Climate crisis documentary series by Emmy Award winner features Asia’s mountains
With contributions by filmmakers from Pakistan, Kyrgyzstan, Tajikistan and Nepal, the 10-episode second season of the environmental documentary series ‘Voices from the Roof of the World’ (VRW) features the climate crisis in the mountains of Asia.
A joint initiative by agencies of the Aga Khan Development Network (AKDN), including Aga Khan University, Aga Khan Agency for Habitat, Aga Khan Foundation and University of Central Asia, the series will be premiered on TV and online on November 6, said a press release on Thursday.

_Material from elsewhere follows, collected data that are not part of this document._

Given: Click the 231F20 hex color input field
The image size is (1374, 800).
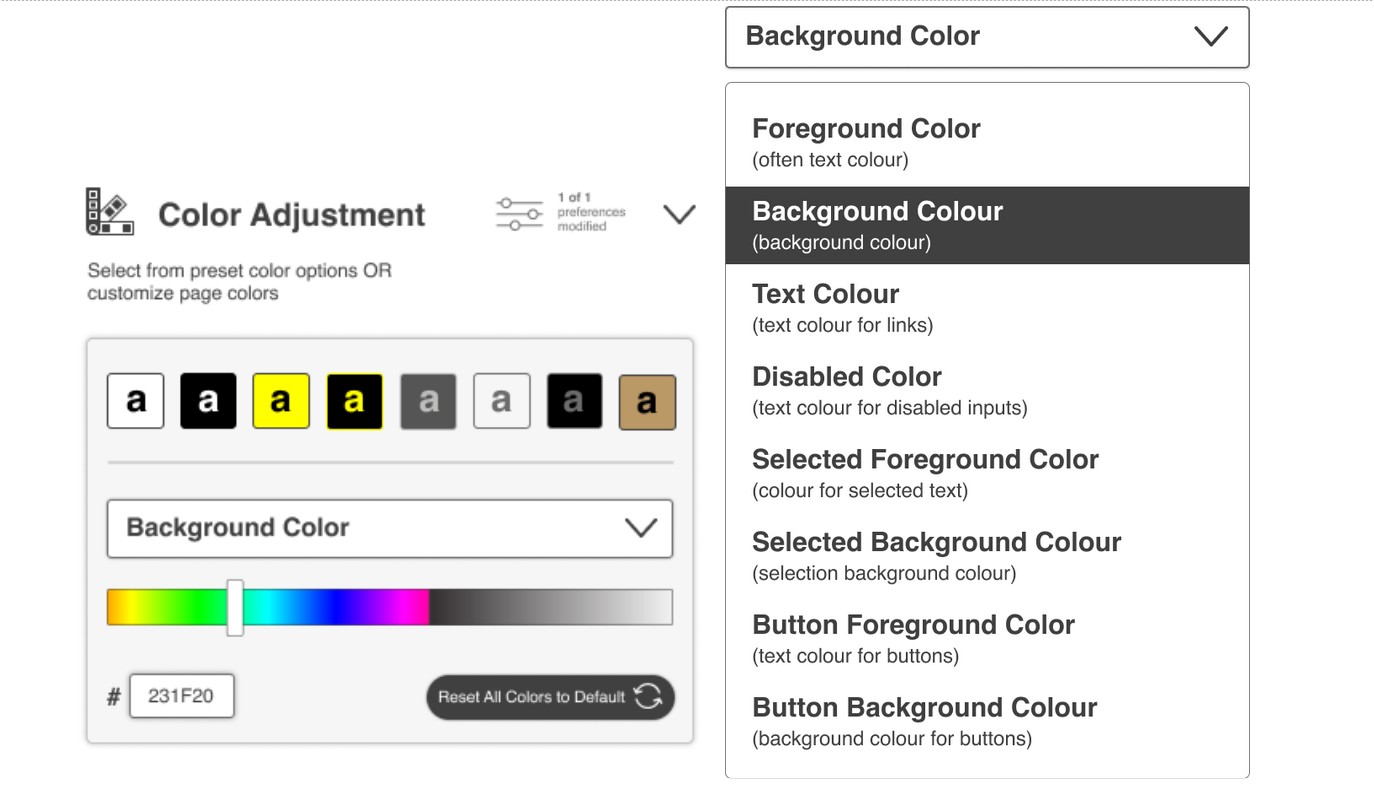Looking at the screenshot, I should pyautogui.click(x=181, y=696).
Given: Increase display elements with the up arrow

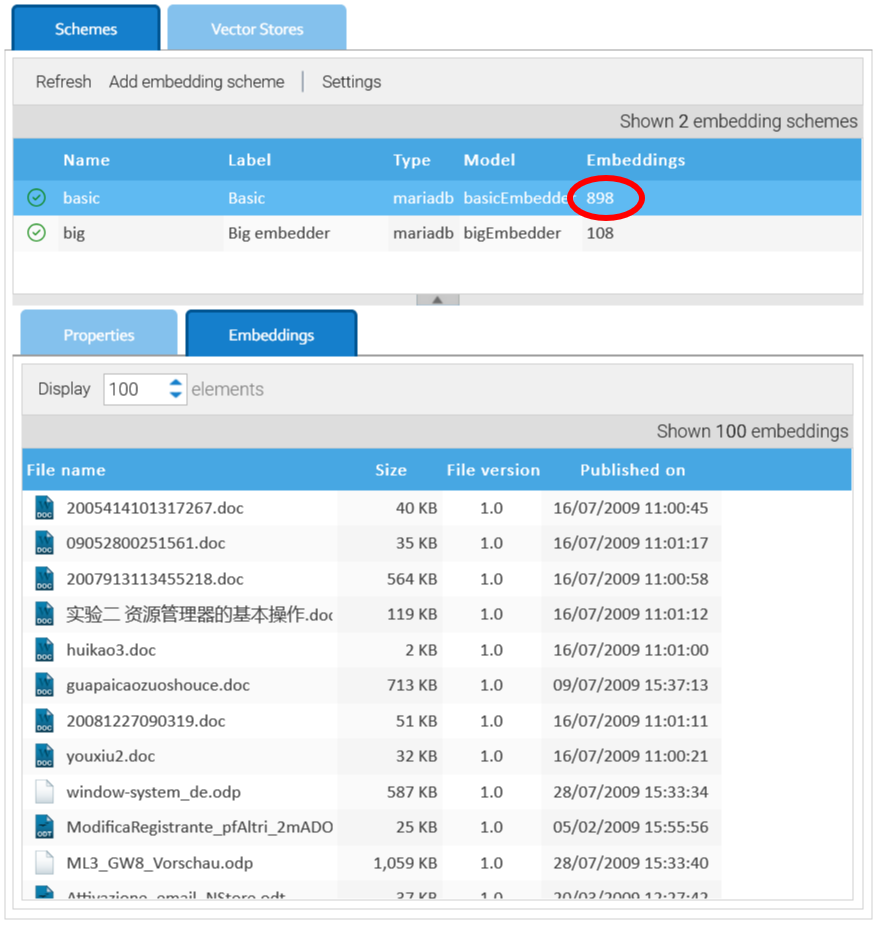Looking at the screenshot, I should 176,383.
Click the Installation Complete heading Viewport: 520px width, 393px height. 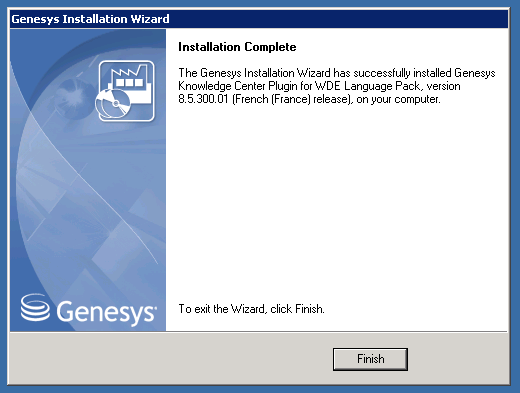(x=237, y=47)
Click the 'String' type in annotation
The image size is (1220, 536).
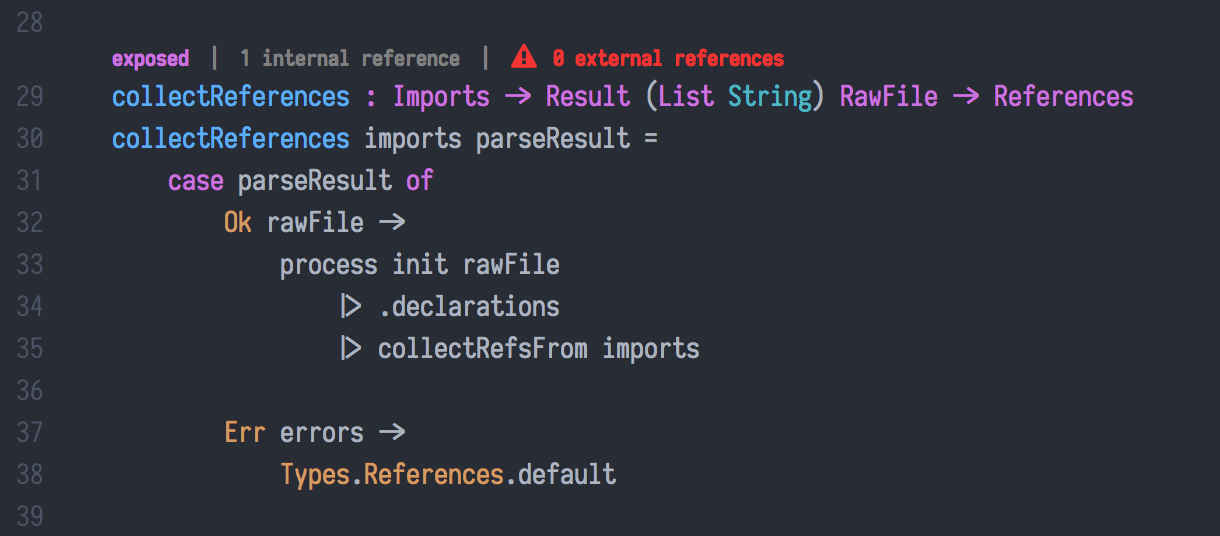(770, 97)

“The people worst affected by climate change today are least responsible for its causes and too often left to bear this burden alone,” said Prince Hussain Aga Khan. “We must give these vulnerable communities a voice and all take responsibility to help them cope with this global crisis. Across all our activities the AKDN works with communities, governments, civil society, and the private sector to invest in locally-led climate action and build resilience.”
“The new season takes us from the Thar desert to high mountain communities whose traditions and very survival is threatened by fast melting glaciers and unpredictable snow and rain,” commented Andrew Tkach, eight Emmy-winning Executive Producer of the series, who has been collaborating with local talent to produce the films.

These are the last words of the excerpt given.